What this task involves: Copy, word for word, the lines of the listing below from the line with "The height and width of the screenshot is (242, 319)." up to and including the line with "Click the flower's". Drop the pictures.

The data:
----

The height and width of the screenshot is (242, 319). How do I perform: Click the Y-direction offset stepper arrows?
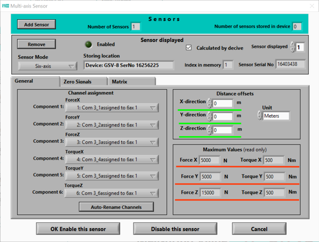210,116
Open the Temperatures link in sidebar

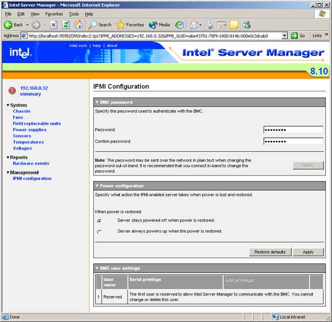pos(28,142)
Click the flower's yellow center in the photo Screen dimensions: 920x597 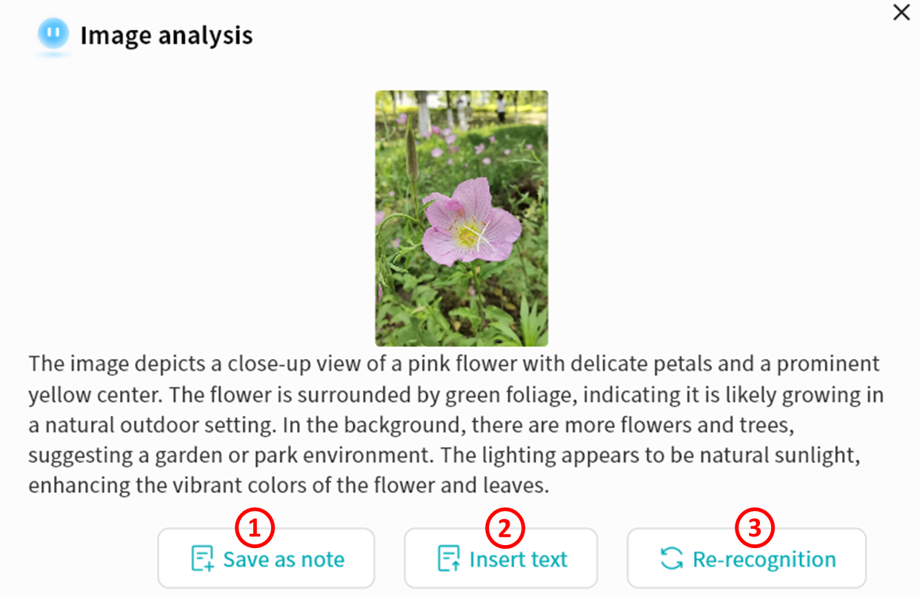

----

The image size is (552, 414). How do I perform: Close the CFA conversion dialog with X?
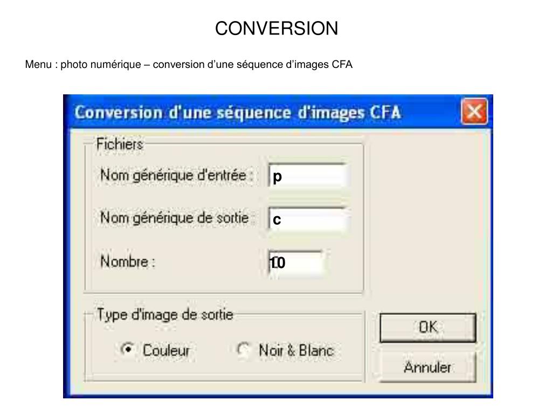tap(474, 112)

----

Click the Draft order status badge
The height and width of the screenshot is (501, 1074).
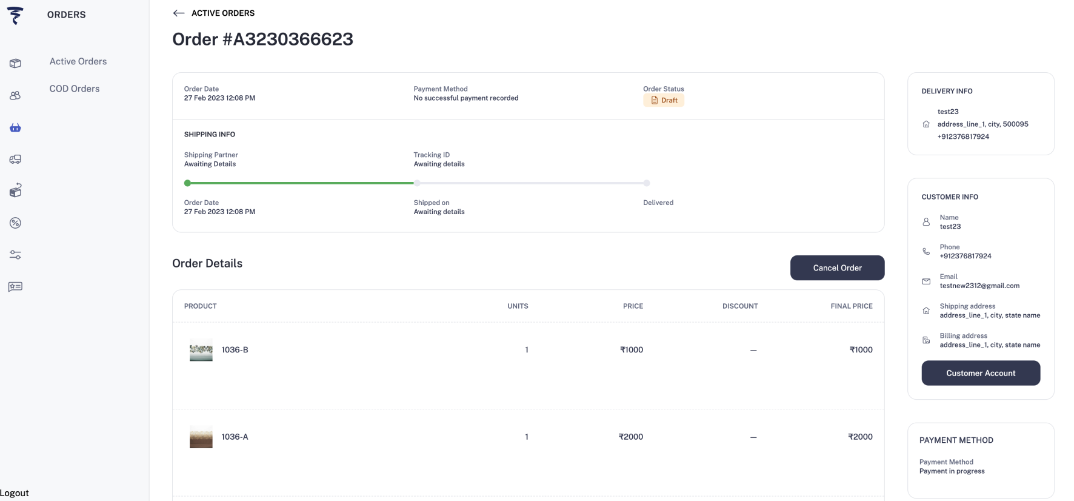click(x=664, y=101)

----

Answer to this problem:
The height and width of the screenshot is (242, 319). How do I perform: Click the Y-direction offset stepper arrows?
210,116
Open the Temperatures link in sidebar

pos(28,142)
Click the flower's yellow center in the photo Screen dimensions: 920x597 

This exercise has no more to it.